--- BEGIN ---

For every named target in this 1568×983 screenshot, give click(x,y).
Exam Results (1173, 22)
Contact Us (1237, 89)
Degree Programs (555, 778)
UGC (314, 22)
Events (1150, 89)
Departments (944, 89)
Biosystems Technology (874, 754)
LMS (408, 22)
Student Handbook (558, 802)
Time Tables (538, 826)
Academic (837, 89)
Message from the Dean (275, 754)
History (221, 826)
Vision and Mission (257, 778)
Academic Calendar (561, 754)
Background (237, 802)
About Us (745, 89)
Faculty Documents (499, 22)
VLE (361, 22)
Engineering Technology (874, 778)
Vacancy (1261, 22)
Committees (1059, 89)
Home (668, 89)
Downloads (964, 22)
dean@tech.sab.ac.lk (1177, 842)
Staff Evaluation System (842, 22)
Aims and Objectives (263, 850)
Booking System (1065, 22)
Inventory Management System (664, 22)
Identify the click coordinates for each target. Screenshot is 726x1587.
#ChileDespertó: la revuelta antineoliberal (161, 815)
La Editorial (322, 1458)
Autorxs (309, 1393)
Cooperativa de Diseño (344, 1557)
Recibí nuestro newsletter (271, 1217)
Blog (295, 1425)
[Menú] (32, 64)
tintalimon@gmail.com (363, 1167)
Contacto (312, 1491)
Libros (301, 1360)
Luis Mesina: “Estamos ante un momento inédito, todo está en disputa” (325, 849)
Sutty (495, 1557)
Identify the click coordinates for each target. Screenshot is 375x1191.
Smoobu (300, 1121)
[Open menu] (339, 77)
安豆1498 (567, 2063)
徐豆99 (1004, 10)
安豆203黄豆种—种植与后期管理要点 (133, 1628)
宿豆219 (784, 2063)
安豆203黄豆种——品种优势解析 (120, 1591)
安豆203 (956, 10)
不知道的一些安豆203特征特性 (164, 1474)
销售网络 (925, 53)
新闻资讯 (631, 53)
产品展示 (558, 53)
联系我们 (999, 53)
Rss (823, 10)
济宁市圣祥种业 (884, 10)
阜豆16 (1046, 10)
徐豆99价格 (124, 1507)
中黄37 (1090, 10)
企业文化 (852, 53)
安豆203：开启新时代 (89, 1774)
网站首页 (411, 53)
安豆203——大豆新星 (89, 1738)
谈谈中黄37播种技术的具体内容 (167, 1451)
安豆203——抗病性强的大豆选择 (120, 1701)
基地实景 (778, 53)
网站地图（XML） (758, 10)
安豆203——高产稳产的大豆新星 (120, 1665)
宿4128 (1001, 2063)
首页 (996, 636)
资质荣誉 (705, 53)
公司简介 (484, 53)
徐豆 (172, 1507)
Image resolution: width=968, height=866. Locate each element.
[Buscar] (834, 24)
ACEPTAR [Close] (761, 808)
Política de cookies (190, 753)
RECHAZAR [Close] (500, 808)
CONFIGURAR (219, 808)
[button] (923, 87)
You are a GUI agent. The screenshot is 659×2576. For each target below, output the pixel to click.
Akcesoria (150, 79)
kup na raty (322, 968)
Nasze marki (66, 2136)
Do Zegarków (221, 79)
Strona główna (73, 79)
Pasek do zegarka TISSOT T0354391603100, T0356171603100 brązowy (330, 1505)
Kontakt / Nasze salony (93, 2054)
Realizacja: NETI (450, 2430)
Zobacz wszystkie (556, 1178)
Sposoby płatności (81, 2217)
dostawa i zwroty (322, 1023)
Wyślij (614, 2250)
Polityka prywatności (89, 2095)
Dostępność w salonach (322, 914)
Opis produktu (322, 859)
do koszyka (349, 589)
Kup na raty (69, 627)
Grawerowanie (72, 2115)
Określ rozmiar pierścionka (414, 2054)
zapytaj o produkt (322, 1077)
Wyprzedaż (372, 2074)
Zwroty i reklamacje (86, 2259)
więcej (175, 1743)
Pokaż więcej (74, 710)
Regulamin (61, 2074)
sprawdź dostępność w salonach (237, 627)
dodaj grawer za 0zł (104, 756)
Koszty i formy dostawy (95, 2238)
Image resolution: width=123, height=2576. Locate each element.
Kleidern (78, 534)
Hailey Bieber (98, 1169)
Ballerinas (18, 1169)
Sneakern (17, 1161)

--- END ---

**Required work**.
Reproduce verbatim the stretch of lines from the one containing "安豆203——大豆新星 (89, 1738)" through the one containing "Zobacz wszystkie (556, 1178)", including both of those lines.

**Task solution**.
安豆203——大豆新星 (89, 1738)
谈谈中黄37播种技术的具体内容 (167, 1451)
安豆203——抗病性强的大豆选择 (120, 1701)
基地实景 (778, 53)
网站地图（XML） (758, 10)
安豆203——高产稳产的大豆新星 (120, 1665)
宿4128 (1001, 2063)
首页 (996, 636)
资质荣誉 (705, 53)
公司简介 (484, 53)
徐豆 (172, 1507)
Image resolution: width=968, height=866. Locate each element.
[Buscar] (834, 24)
ACEPTAR [Close] (761, 808)
Política de cookies (190, 753)
RECHAZAR [Close] (500, 808)
CONFIGURAR (219, 808)
[button] (923, 87)
You are a GUI agent. The screenshot is 659×2576. For each target below, output the pixel to click.
Akcesoria (150, 79)
kup na raty (322, 968)
Nasze marki (66, 2136)
Do Zegarków (221, 79)
Strona główna (73, 79)
Pasek do zegarka TISSOT T0354391603100, T0356171603100 brązowy (330, 1505)
Kontakt / Nasze salony (93, 2054)
Realizacja: NETI (450, 2430)
Zobacz wszystkie (556, 1178)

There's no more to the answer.